There are two ways to access. One is to access from 'Add' (Plus) button.

![](https://2850417076-files.gitbook.io/~/files/v0/b/gitbook-legacy-files/o/assets%2F-M4HLCK3olgduYoe3RVS%2Fsync%2F75a2cdc7fc13b00fdce5bae450e3ff910e8d35a2.png?generation=1631253694158017\&alt=media)

Another way is to access from a column header menu.

![](https://2850417076-files.gitbook.io/~/files/v0/b/gitbook-legacy-files/o/assets%2F-M4HLCK3olgduYoe3RVS%2Fsync%2F377241753d8e1fcf6db420bff90bab3de88f2588.png?generation=1631253694160552\&alt=media)

## Parameters

![](https://2850417076-files.gitbook.io/~/files/v0/b/gitbook-legacy-files/o/assets%2F-M4HLCK3olgduYoe3RVS%2Fsync%2Fd17770067b11edf03df88afc17b87c8482e02626.png?generation=1631253694147257\&alt=media)

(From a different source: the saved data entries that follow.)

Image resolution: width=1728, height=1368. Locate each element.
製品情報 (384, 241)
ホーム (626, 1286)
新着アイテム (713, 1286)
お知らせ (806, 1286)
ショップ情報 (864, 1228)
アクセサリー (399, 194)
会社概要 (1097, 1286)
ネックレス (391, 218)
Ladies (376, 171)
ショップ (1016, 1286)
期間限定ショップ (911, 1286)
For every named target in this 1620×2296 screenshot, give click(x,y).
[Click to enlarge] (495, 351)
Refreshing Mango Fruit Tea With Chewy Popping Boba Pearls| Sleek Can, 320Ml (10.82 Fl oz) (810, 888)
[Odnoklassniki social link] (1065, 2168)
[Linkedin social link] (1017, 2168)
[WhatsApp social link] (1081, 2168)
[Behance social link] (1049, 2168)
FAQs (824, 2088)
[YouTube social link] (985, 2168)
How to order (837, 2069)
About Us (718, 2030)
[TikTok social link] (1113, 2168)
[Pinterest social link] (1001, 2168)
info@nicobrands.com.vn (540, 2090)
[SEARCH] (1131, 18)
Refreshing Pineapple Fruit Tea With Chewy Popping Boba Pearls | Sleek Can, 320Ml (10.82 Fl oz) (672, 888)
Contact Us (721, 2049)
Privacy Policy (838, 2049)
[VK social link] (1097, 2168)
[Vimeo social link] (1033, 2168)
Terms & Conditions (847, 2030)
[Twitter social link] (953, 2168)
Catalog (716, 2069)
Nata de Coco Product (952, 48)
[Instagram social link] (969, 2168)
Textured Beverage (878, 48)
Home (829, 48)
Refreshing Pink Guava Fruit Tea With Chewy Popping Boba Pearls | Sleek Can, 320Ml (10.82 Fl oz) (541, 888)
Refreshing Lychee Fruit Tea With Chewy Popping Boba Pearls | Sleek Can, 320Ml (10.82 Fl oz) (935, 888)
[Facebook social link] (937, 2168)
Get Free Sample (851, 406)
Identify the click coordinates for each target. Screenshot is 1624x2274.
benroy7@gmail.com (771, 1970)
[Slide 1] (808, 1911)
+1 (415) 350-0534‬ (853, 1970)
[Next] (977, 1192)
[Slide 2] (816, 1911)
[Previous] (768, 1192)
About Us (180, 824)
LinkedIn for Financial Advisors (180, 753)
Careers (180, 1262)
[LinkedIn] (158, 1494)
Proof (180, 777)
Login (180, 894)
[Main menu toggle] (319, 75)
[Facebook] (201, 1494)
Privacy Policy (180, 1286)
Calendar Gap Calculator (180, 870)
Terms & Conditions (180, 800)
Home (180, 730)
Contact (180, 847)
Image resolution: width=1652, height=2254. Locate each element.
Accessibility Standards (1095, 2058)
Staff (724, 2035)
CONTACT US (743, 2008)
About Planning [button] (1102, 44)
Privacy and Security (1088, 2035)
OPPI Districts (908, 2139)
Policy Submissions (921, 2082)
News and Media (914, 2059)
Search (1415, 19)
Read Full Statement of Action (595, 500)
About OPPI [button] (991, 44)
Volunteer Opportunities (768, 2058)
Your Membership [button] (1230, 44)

* Column to Tokenize - Set the text column you want to split or tokenize.
* Tokenize By - The default is "words". Select the unit of token from
  * Words
  * Sentences
* Keep Other Columns - The default is FALSE. Whether existing columns should remain.
* Keep Original Column - Whether input column should be removed. The default is No.
* With Sentence ID - Whether the sentence ID should be in the output. The default is Yes
* Remove Stopwords - Default is Yes.
* Language for Stopwords - By default it is automatically selected based on the content of the text.
* Additional Stopwords - Words to be added to the default set of stopwords.
* Exclude from Stopwords - Words to be excluded from the default set of stopwords.
* Words To Be Treated As One Word - If a word or phrase that should be treated as one token is separated into multiple tokens, it can be fixed by specifying the word/phrase here.
* Remove Punctuations
* Remove Numbers
* Clean Up Twitter Data - Whether to remove hashtag (starts with #) and mention (starts with @). The default is No.
* Remove Hiragana Only Words - You can treat often meaningless short Japanese Hiragana words as stopwords altogether by selecting an option here.
* Column Name for Output Data - The default is "token". Set a column name for the new column to store the tokenized values.
* Format for Output Data - Format for the output tokens. The default is lowercase.
  * Lowercase
  * Titlecase
  * Uppercase